• [WHAT TO WORK ON]: Format every line of the rows below as a JSON list of strings, with one string per line and blank lines omitted.

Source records
++++++++

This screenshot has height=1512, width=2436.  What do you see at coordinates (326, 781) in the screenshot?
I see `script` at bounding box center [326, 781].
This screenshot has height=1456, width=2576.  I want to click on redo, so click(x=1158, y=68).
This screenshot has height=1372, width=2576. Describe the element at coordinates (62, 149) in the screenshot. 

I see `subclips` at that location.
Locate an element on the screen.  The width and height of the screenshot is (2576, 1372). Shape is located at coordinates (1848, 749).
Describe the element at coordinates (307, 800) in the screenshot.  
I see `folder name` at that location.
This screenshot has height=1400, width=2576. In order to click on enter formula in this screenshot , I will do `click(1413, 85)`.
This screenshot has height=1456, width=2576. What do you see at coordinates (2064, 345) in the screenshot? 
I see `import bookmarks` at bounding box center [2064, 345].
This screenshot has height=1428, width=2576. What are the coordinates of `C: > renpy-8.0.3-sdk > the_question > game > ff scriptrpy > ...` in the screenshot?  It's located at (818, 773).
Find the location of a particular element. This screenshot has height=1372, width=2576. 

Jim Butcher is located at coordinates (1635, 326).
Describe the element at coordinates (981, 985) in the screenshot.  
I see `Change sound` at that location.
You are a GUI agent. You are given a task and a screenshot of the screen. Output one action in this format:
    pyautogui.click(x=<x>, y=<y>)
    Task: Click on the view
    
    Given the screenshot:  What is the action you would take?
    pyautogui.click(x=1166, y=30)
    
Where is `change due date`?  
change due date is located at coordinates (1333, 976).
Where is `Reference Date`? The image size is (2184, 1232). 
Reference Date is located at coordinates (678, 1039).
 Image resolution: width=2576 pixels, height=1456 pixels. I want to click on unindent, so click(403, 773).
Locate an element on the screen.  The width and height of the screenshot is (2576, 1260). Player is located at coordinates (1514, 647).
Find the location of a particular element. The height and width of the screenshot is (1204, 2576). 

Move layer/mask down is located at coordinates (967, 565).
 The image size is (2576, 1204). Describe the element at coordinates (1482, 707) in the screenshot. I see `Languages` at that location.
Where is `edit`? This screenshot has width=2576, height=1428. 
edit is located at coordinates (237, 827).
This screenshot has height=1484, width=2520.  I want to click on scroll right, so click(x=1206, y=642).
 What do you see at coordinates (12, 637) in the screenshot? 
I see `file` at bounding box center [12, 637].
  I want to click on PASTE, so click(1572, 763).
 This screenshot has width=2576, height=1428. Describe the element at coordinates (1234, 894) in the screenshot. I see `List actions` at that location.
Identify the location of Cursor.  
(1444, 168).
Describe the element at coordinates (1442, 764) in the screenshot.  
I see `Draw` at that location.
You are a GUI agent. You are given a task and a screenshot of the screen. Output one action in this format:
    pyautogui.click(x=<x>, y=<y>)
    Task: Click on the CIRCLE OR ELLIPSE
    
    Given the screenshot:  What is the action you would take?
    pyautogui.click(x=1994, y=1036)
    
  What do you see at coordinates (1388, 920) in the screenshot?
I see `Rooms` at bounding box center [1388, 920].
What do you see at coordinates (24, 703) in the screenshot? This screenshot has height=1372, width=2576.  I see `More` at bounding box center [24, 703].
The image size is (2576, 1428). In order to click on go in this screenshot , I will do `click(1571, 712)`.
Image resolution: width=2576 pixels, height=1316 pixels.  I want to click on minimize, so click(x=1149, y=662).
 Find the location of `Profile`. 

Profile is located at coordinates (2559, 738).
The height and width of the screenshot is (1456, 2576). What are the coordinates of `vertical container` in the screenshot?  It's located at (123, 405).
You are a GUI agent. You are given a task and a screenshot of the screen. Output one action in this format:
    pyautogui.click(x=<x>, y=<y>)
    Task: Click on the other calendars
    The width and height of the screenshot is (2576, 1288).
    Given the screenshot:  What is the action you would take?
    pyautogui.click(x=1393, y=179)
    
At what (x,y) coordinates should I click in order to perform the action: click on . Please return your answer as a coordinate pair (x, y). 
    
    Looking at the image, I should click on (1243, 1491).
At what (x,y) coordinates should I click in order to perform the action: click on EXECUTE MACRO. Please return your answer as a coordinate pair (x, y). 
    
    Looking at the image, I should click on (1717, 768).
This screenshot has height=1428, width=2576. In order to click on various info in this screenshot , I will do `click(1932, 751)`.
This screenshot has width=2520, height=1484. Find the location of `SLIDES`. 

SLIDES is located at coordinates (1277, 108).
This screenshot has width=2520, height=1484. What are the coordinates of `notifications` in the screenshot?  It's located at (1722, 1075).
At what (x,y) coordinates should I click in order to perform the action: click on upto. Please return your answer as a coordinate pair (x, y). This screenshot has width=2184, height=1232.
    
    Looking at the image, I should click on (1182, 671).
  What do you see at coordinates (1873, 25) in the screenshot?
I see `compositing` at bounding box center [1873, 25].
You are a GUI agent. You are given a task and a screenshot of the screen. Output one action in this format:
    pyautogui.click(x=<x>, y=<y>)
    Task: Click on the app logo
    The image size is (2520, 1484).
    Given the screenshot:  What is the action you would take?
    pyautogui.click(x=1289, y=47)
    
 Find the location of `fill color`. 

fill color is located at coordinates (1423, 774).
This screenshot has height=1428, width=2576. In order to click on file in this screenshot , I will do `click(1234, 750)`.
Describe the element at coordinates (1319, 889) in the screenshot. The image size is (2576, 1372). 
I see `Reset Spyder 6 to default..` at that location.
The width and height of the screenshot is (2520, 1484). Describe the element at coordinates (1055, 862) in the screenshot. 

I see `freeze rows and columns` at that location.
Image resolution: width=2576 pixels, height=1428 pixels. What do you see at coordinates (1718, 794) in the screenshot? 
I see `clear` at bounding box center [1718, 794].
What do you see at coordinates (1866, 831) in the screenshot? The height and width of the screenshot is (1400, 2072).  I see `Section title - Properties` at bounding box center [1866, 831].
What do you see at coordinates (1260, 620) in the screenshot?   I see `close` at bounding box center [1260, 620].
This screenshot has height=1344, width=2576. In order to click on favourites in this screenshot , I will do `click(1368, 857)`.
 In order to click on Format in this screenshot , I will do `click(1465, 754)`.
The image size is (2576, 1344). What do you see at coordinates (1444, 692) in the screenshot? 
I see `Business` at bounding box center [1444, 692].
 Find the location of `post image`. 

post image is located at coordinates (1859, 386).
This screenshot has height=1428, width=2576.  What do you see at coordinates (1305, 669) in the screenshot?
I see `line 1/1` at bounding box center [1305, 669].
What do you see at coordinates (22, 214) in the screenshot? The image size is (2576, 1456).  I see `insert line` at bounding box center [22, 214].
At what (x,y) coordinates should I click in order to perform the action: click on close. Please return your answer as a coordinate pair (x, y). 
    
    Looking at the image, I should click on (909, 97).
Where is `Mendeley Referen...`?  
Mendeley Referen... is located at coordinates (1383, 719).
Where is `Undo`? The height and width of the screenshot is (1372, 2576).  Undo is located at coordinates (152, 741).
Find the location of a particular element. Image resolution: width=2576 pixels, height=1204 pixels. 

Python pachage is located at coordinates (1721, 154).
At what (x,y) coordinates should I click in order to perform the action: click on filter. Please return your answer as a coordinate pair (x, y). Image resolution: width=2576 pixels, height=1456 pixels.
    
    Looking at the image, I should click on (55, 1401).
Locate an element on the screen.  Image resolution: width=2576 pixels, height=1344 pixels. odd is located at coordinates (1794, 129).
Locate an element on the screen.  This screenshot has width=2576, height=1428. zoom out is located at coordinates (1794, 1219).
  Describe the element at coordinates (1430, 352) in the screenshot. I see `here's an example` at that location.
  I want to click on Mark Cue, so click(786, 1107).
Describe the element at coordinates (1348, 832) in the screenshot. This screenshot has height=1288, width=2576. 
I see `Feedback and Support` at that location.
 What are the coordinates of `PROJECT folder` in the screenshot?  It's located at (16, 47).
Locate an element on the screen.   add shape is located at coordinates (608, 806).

++++++++

• [TASK OUTPUT]:
[
  "This screenshot has height=1512, width=2436.  What do you see at coordinates (326, 781) in the screenshot?",
  "I see `script` at bounding box center [326, 781].",
  "This screenshot has height=1456, width=2576.  I want to click on redo, so click(x=1158, y=68).",
  "This screenshot has height=1372, width=2576. Describe the element at coordinates (62, 149) in the screenshot. ",
  "I see `subclips` at that location.",
  "Locate an element on the screen.  The width and height of the screenshot is (2576, 1372). Shape is located at coordinates (1848, 749).",
  "Describe the element at coordinates (307, 800) in the screenshot.  ",
  "I see `folder name` at that location.",
  "This screenshot has height=1400, width=2576. In order to click on enter formula in this screenshot , I will do `click(1413, 85)`.",
  "This screenshot has height=1456, width=2576. What do you see at coordinates (2064, 345) in the screenshot? ",
  "I see `import bookmarks` at bounding box center [2064, 345].",
  "This screenshot has height=1428, width=2576. What are the coordinates of `C: > renpy-8.0.3-sdk > the_question > game > ff scriptrpy > ...` in the screenshot?  It's located at (818, 773).",
  "Find the location of a particular element. This screenshot has height=1372, width=2576. ",
  "Jim Butcher is located at coordinates (1635, 326).",
  "Describe the element at coordinates (981, 985) in the screenshot.  ",
  "I see `Change sound` at that location.",
  "You are a GUI agent. You are given a task and a screenshot of the screen. Output one action in this format:",
  "    pyautogui.click(x=<x>, y=<y>)",
  "    Task: Click on the view",
  "    Given the screenshot:  What is the action you would take?",
  "    pyautogui.click(x=1166, y=30)",
  "Where is `change due date`?  ",
  "change due date is located at coordinates (1333, 976).",
  "Where is `Reference Date`? The image size is (2184, 1232). ",
  "Reference Date is located at coordinates (678, 1039).",
  " Image resolution: width=2576 pixels, height=1456 pixels. I want to click on unindent, so click(403, 773).",
  "Locate an element on the screen.  The width and height of the screenshot is (2576, 1260). Player is located at coordinates (1514, 647).",
  "Find the location of a particular element. The height and width of the screenshot is (1204, 2576). ",
  "Move layer/mask down is located at coordinates (967, 565).",
  " The image size is (2576, 1204). Describe the element at coordinates (1482, 707) in the screenshot. I see `Languages` at that location.",
  "Where is `edit`? This screenshot has width=2576, height=1428. ",
  "edit is located at coordinates (237, 827).",
  "This screenshot has height=1484, width=2520.  I want to click on scroll right, so click(x=1206, y=642).",
  " What do you see at coordinates (12, 637) in the screenshot? ",
  "I see `file` at bounding box center [12, 637].",
  "  I want to click on PASTE, so click(1572, 763).",
  " This screenshot has width=2576, height=1428. Describe the element at coordinates (1234, 894) in the screenshot. I see `List actions` at that location.",
  "Identify the location of Cursor.  ",
  "(1444, 168).",
  "Describe the element at coordinates (1442, 764) in the screenshot.  ",
  "I see `Draw` at that location.",
  "You are a GUI agent. You are given a task and a screenshot of the screen. Output one action in this format:",
  "    pyautogui.click(x=<x>, y=<y>)",
  "    Task: Click on the CIRCLE OR ELLIPSE",
  "    Given the screenshot:  What is the action you would take?",
  "    pyautogui.click(x=1994, y=1036)",
  "  What do you see at coordinates (1388, 920) in the screenshot?",
  "I see `Rooms` at bounding box center [1388, 920].",
  "What do you see at coordinates (24, 703) in the screenshot? This screenshot has height=1372, width=2576.  I see `More` at bounding box center [24, 703].",
  "The image size is (2576, 1428). In order to click on go in this screenshot , I will do `click(1571, 712)`.",
  "Image resolution: width=2576 pixels, height=1316 pixels.  I want to click on minimize, so click(x=1149, y=662).",
  " Find the location of `Profile`. ",
  "Profile is located at coordinates (2559, 738).",
  "The height and width of the screenshot is (1456, 2576). What are the coordinates of `vertical container` in the screenshot?  It's located at (123, 405).",
  "You are a GUI agent. You are given a task and a screenshot of the screen. Output one action in this format:",
  "    pyautogui.click(x=<x>, y=<y>)",
  "    Task: Click on the other calendars",
  "    The width and height of the screenshot is (2576, 1288).",
  "    Given the screenshot:  What is the action you would take?",
  "    pyautogui.click(x=1393, y=179)",
  "At what (x,y) coordinates should I click in order to perform the action: click on . Please return your answer as a coordinate pair (x, y). ",
  "    Looking at the image, I should click on (1243, 1491).",
  "At what (x,y) coordinates should I click in order to perform the action: click on EXECUTE MACRO. Please return your answer as a coordinate pair (x, y). ",
  "    Looking at the image, I should click on (1717, 768).",
  "This screenshot has height=1428, width=2576. In order to click on various info in this screenshot , I will do `click(1932, 751)`.",
  "This screenshot has width=2520, height=1484. Find the location of `SLIDES`. ",
  "SLIDES is located at coordinates (1277, 108).",
  "This screenshot has width=2520, height=1484. What are the coordinates of `notifications` in the screenshot?  It's located at (1722, 1075).",
  "At what (x,y) coordinates should I click in order to perform the action: click on upto. Please return your answer as a coordinate pair (x, y). This screenshot has width=2184, height=1232.",
  "    Looking at the image, I should click on (1182, 671).",
  "  What do you see at coordinates (1873, 25) in the screenshot?",
  "I see `compositing` at bounding box center [1873, 25].",
  "You are a GUI agent. You are given a task and a screenshot of the screen. Output one action in this format:",
  "    pyautogui.click(x=<x>, y=<y>)",
  "    Task: Click on the app logo",
  "    The image size is (2520, 1484).",
  "    Given the screenshot:  What is the action you would take?",
  "    pyautogui.click(x=1289, y=47)",
  " Find the location of `fill color`. ",
  "fill color is located at coordinates (1423, 774).",
  "This screenshot has height=1428, width=2576. In order to click on file in this screenshot , I will do `click(1234, 750)`.",
  "Describe the element at coordinates (1319, 889) in the screenshot. The image size is (2576, 1372). ",
  "I see `Reset Spyder 6 to default..` at that location.",
  "The width and height of the screenshot is (2520, 1484). Describe the element at coordinates (1055, 862) in the screenshot. ",
  "I see `freeze rows and columns` at that location.",
  "Image resolution: width=2576 pixels, height=1428 pixels. What do you see at coordinates (1718, 794) in the screenshot? ",
  "I see `clear` at bounding box center [1718, 794].",
  "What do you see at coordinates (1866, 831) in the screenshot? The height and width of the screenshot is (1400, 2072).  I see `Section title - Properties` at bounding box center [1866, 831].",
  "What do you see at coordinates (1260, 620) in the screenshot?   I see `close` at bounding box center [1260, 620].",
  "This screenshot has height=1344, width=2576. In order to click on favourites in this screenshot , I will do `click(1368, 857)`.",
  " In order to click on Format in this screenshot , I will do `click(1465, 754)`.",
  "The image size is (2576, 1344). What do you see at coordinates (1444, 692) in the screenshot? ",
  "I see `Business` at bounding box center [1444, 692].",
  " Find the location of `post image`. ",
  "post image is located at coordinates (1859, 386).",
  "This screenshot has height=1428, width=2576.  What do you see at coordinates (1305, 669) in the screenshot?",
  "I see `line 1/1` at bounding box center [1305, 669].",
  "What do you see at coordinates (22, 214) in the screenshot? The image size is (2576, 1456).  I see `insert line` at bounding box center [22, 214].",
  "At what (x,y) coordinates should I click in order to perform the action: click on close. Please return your answer as a coordinate pair (x, y). ",
  "    Looking at the image, I should click on (909, 97).",
  "Where is `Mendeley Referen...`?  ",
  "Mendeley Referen... is located at coordinates (1383, 719).",
  "Where is `Undo`? The height and width of the screenshot is (1372, 2576).  Undo is located at coordinates (152, 741).",
  "Find the location of a particular element. Image resolution: width=2576 pixels, height=1204 pixels. ",
  "Python pachage is located at coordinates (1721, 154).",
  "At what (x,y) coordinates should I click in order to perform the action: click on filter. Please return your answer as a coordinate pair (x, y). Image resolution: width=2576 pixels, height=1456 pixels.",
  "    Looking at the image, I should click on (55, 1401).",
  "Locate an element on the screen.  Image resolution: width=2576 pixels, height=1344 pixels. odd is located at coordinates (1794, 129).",
  "Locate an element on the screen.  This screenshot has width=2576, height=1428. zoom out is located at coordinates (1794, 1219).",
  "  Describe the element at coordinates (1430, 352) in the screenshot. I see `here's an example` at that location.",
  "  I want to click on Mark Cue, so click(786, 1107).",
  "Describe the element at coordinates (1348, 832) in the screenshot. This screenshot has height=1288, width=2576. ",
  "I see `Feedback and Support` at that location.",
  " What are the coordinates of `PROJECT folder` in the screenshot?  It's located at (16, 47).",
  "Locate an element on the screen.   add shape is located at coordinates (608, 806)."
]